__Extracted information__
-- -- --

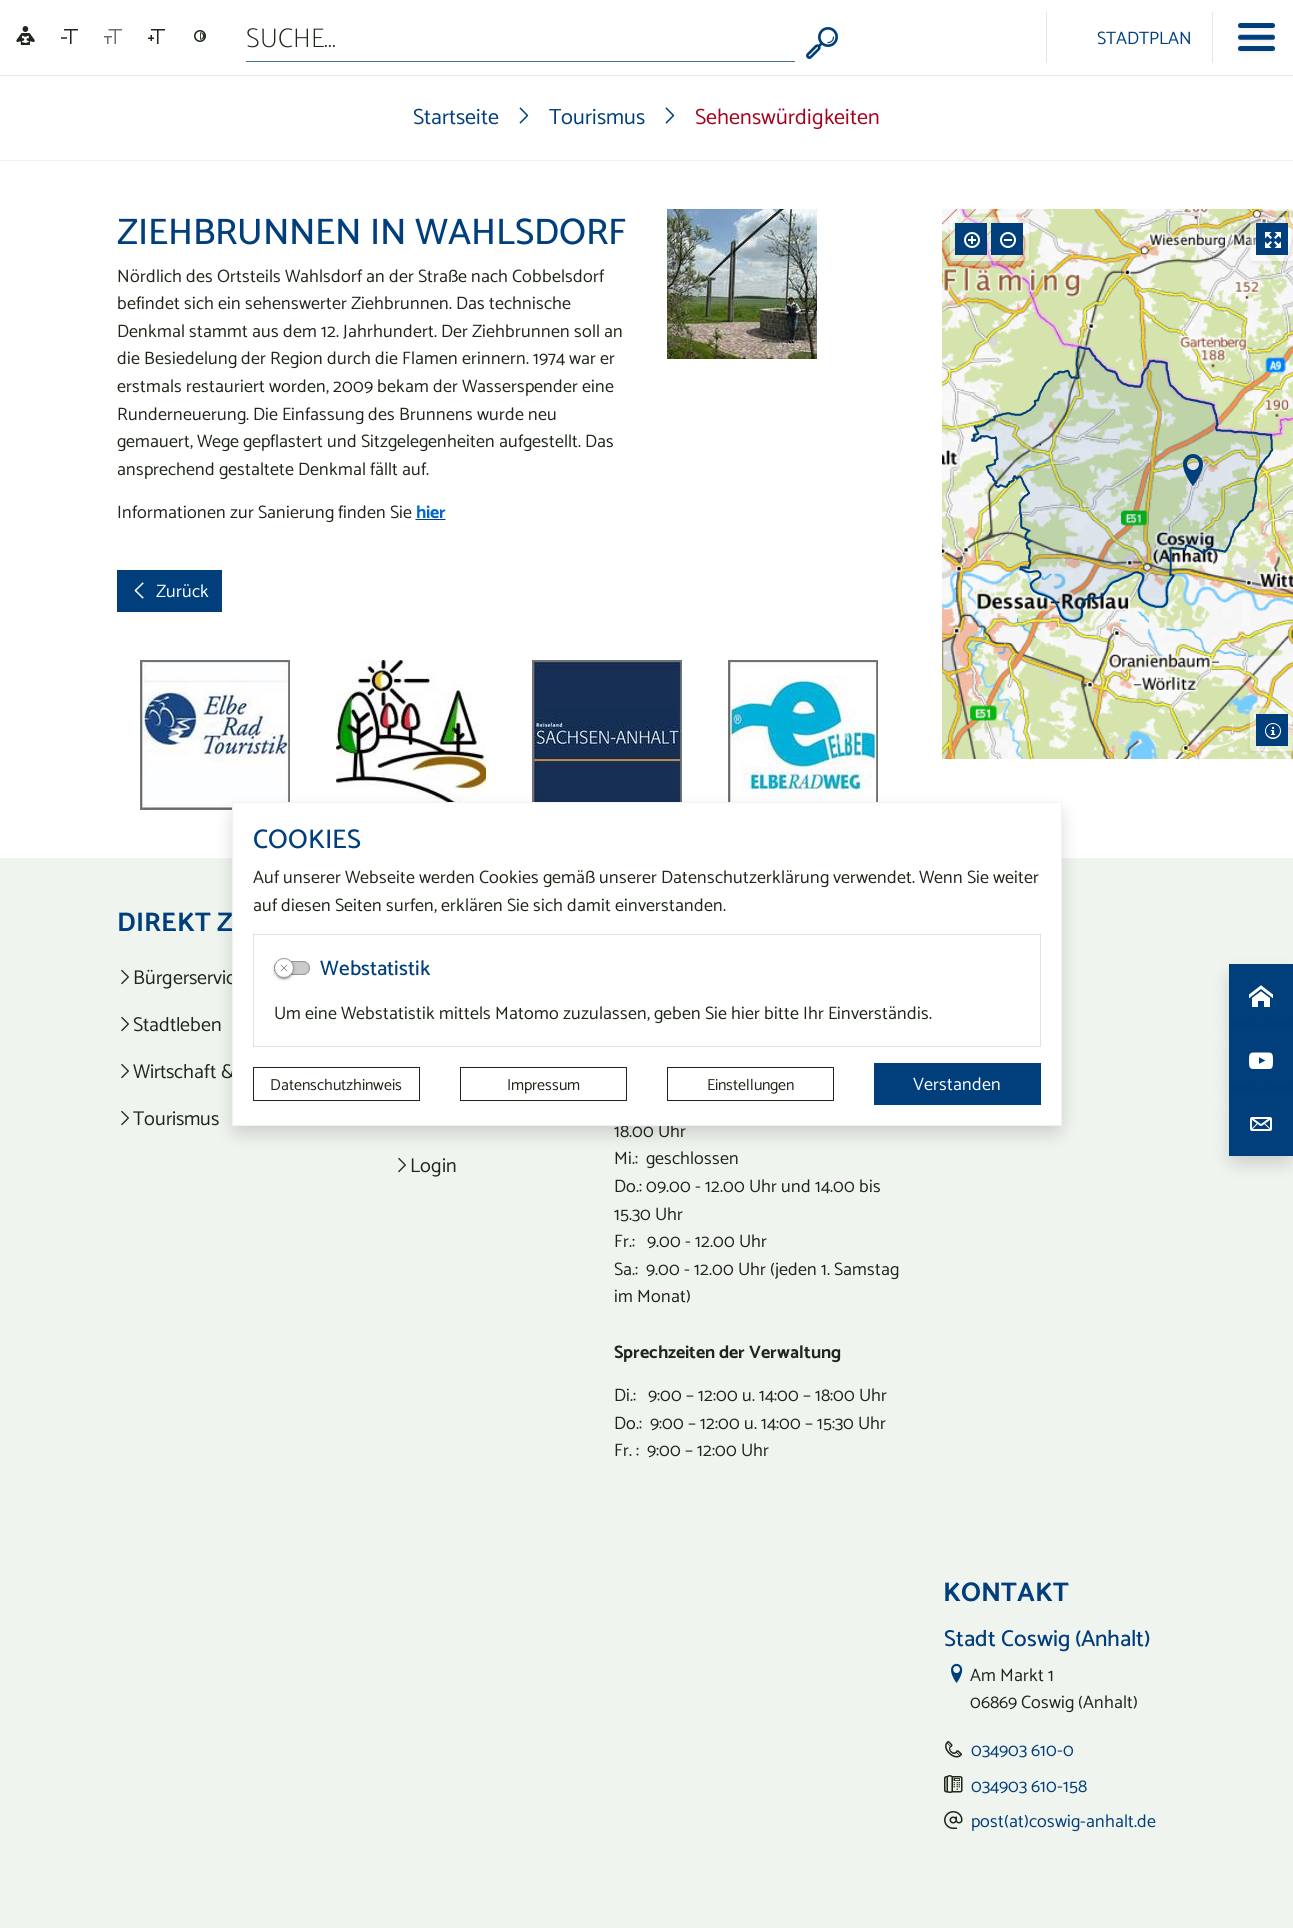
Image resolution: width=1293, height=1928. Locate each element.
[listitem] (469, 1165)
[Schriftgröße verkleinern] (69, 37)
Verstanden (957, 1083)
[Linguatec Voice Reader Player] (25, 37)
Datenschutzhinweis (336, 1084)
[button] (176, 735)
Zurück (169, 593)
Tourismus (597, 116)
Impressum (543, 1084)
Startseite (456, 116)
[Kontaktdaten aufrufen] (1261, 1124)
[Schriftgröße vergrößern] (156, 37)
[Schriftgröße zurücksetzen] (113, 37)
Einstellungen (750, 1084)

-- -- --

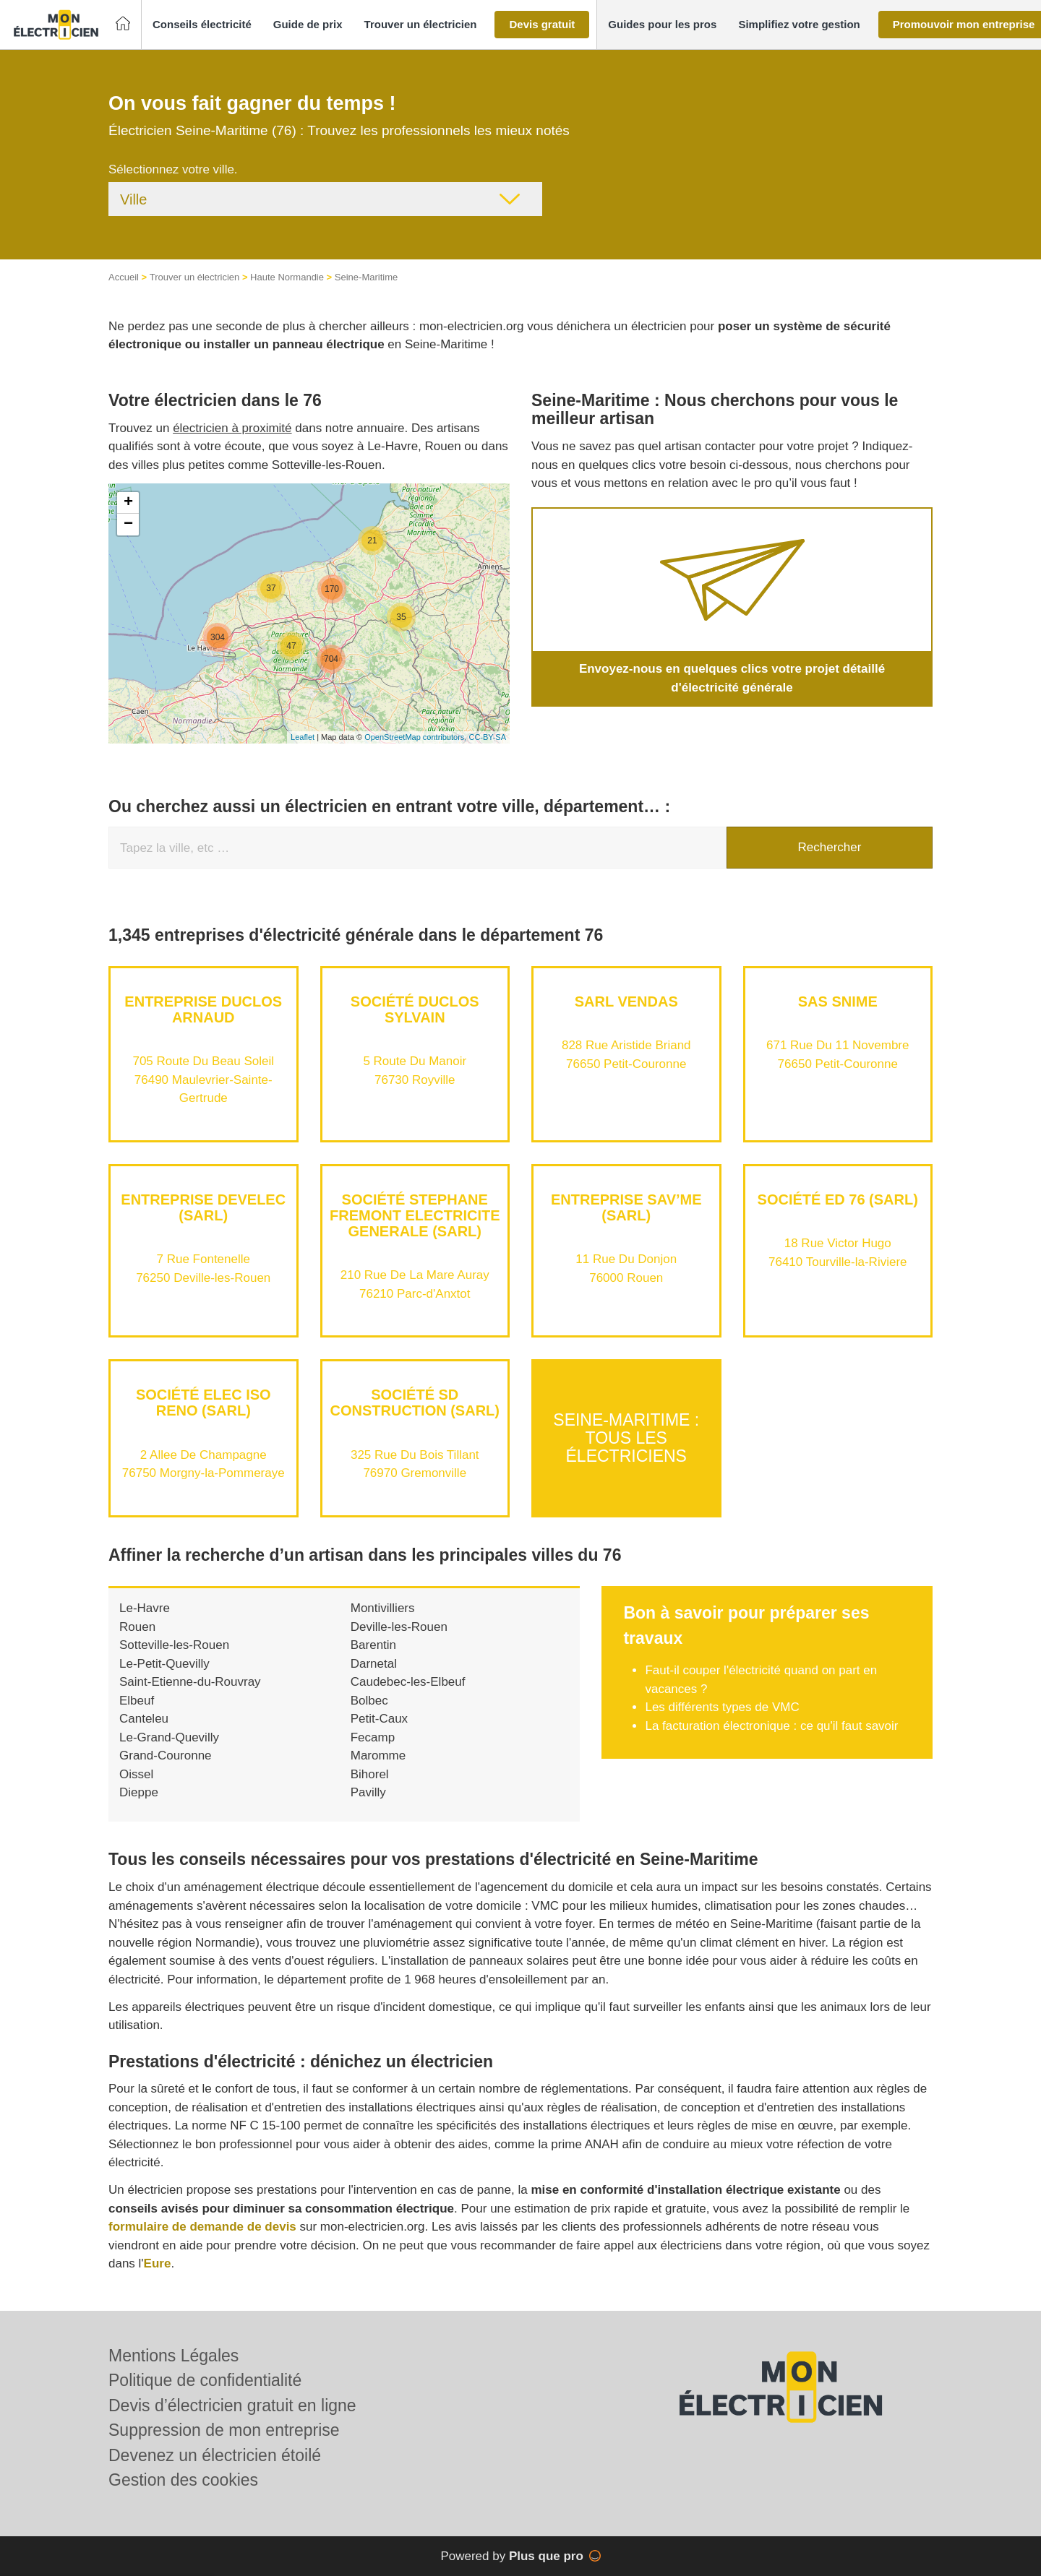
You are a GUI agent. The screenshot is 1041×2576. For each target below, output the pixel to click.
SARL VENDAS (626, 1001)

-- -- --

Rewrite the records from the line containing "Impressum (543, 1084)" through the line containing "[Schriftgröße zurücksetzen] (113, 37)", changing "Startseite" to "Home" and keeping everything else the same.

Impressum (543, 1084)
Home (456, 116)
[Kontaktdaten aufrufen] (1261, 1124)
[Schriftgröße vergrößern] (156, 37)
[Schriftgröße zurücksetzen] (113, 37)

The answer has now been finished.